(Stored items)

------------------------------------------------------------

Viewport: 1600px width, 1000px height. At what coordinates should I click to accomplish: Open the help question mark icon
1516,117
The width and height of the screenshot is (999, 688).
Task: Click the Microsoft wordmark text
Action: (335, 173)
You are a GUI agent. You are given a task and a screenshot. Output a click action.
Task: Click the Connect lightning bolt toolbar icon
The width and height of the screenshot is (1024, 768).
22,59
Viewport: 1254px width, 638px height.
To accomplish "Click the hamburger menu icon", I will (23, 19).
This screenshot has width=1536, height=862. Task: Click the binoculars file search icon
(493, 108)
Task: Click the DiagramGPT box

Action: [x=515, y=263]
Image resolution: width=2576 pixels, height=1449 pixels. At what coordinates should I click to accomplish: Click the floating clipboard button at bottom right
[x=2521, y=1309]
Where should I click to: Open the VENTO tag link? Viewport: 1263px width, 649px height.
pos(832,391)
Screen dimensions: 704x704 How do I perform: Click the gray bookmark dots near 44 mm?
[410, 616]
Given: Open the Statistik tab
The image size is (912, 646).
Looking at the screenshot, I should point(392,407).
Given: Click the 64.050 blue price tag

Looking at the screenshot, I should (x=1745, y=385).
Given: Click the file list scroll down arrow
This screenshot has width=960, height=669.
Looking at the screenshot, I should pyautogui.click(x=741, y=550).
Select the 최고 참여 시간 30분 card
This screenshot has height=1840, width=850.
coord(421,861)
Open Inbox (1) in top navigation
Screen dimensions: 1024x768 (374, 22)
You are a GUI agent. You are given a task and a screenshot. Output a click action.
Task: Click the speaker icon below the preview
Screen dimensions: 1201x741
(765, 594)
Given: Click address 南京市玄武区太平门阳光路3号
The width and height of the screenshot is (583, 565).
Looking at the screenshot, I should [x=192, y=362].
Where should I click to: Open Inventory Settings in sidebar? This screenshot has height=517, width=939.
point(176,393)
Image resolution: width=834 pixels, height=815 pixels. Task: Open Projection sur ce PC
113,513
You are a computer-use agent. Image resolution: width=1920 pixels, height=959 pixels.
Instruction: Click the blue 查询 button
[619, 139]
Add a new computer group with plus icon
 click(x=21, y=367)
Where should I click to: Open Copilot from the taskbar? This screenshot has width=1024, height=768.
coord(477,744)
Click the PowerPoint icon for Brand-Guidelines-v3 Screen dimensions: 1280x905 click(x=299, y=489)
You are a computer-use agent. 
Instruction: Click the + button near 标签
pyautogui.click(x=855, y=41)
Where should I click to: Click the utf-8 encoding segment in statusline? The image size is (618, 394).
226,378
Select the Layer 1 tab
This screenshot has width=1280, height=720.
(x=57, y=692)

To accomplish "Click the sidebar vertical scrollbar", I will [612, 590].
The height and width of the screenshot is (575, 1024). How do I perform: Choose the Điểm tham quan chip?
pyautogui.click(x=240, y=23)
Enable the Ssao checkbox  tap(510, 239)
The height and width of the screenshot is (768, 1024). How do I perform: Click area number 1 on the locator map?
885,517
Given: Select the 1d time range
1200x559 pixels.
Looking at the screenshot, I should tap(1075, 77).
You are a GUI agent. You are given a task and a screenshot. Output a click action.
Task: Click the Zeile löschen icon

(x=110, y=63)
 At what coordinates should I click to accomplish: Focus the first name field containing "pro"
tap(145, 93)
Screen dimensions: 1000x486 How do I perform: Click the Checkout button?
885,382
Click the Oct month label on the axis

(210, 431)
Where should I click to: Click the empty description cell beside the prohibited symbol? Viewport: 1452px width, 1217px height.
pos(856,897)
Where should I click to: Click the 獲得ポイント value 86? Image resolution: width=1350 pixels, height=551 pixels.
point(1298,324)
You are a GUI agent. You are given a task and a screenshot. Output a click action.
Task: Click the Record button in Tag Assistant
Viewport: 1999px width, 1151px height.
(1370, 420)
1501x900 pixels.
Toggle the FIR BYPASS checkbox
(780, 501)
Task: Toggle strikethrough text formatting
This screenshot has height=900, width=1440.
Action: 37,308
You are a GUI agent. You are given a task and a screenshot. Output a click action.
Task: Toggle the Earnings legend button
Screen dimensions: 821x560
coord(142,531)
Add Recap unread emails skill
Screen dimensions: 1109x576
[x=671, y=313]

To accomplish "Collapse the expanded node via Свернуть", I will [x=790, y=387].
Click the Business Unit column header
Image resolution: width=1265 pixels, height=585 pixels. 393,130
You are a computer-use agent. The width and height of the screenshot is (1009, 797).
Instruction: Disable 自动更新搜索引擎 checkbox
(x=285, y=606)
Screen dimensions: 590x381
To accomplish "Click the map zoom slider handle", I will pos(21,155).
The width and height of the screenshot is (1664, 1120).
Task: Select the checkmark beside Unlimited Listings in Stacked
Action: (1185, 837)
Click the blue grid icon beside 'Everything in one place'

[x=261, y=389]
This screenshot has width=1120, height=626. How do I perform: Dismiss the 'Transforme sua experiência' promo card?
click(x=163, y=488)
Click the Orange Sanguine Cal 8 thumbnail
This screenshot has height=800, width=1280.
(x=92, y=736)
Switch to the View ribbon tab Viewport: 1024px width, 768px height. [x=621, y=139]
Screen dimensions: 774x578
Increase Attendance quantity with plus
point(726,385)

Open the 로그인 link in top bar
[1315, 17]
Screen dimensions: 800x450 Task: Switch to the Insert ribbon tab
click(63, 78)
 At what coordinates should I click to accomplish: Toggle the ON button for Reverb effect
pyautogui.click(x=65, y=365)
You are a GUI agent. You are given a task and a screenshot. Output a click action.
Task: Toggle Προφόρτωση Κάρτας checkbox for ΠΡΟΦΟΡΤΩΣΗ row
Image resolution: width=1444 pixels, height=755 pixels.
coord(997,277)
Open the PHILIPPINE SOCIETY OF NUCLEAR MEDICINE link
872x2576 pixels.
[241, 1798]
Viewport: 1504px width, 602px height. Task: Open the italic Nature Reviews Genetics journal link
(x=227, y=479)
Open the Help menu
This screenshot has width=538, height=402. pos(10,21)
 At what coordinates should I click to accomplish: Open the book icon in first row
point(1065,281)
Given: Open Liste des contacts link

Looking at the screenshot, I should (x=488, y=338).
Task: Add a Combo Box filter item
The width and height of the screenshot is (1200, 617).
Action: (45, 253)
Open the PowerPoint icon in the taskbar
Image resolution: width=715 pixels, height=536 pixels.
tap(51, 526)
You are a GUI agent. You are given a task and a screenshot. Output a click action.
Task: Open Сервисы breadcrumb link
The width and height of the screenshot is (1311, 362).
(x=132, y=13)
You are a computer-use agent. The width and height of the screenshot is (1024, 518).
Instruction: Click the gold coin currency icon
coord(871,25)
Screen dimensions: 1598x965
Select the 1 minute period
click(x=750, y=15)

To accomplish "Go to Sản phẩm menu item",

------------------------------------------------------------

*EXERCISE AIM*. The required output is the exact run of lines from the beginning of the records to the line with "Given: Click the file list scroll down arrow", that line included.

*YOUR SOLUTION*.
Viewport: 1600px width, 1000px height. At what coordinates should I click to accomplish: Open the help question mark icon
1516,117
The width and height of the screenshot is (999, 688).
Task: Click the Microsoft wordmark text
Action: (335, 173)
You are a GUI agent. You are given a task and a screenshot. Output a click action.
Task: Click the Connect lightning bolt toolbar icon
The width and height of the screenshot is (1024, 768).
22,59
Viewport: 1254px width, 638px height.
To accomplish "Click the hamburger menu icon", I will (23, 19).
This screenshot has width=1536, height=862. Task: Click the binoculars file search icon
(493, 108)
Task: Click the DiagramGPT box

Action: [x=515, y=263]
Image resolution: width=2576 pixels, height=1449 pixels. At what coordinates should I click to accomplish: Click the floating clipboard button at bottom right
[x=2521, y=1309]
Where should I click to: Open the VENTO tag link? Viewport: 1263px width, 649px height.
pos(832,391)
Screen dimensions: 704x704 How do I perform: Click the gray bookmark dots near 44 mm?
[410, 616]
Given: Open the Statistik tab
The image size is (912, 646).
Looking at the screenshot, I should point(392,407).
Given: Click the 64.050 blue price tag

Looking at the screenshot, I should (x=1745, y=385).
Given: Click the file list scroll down arrow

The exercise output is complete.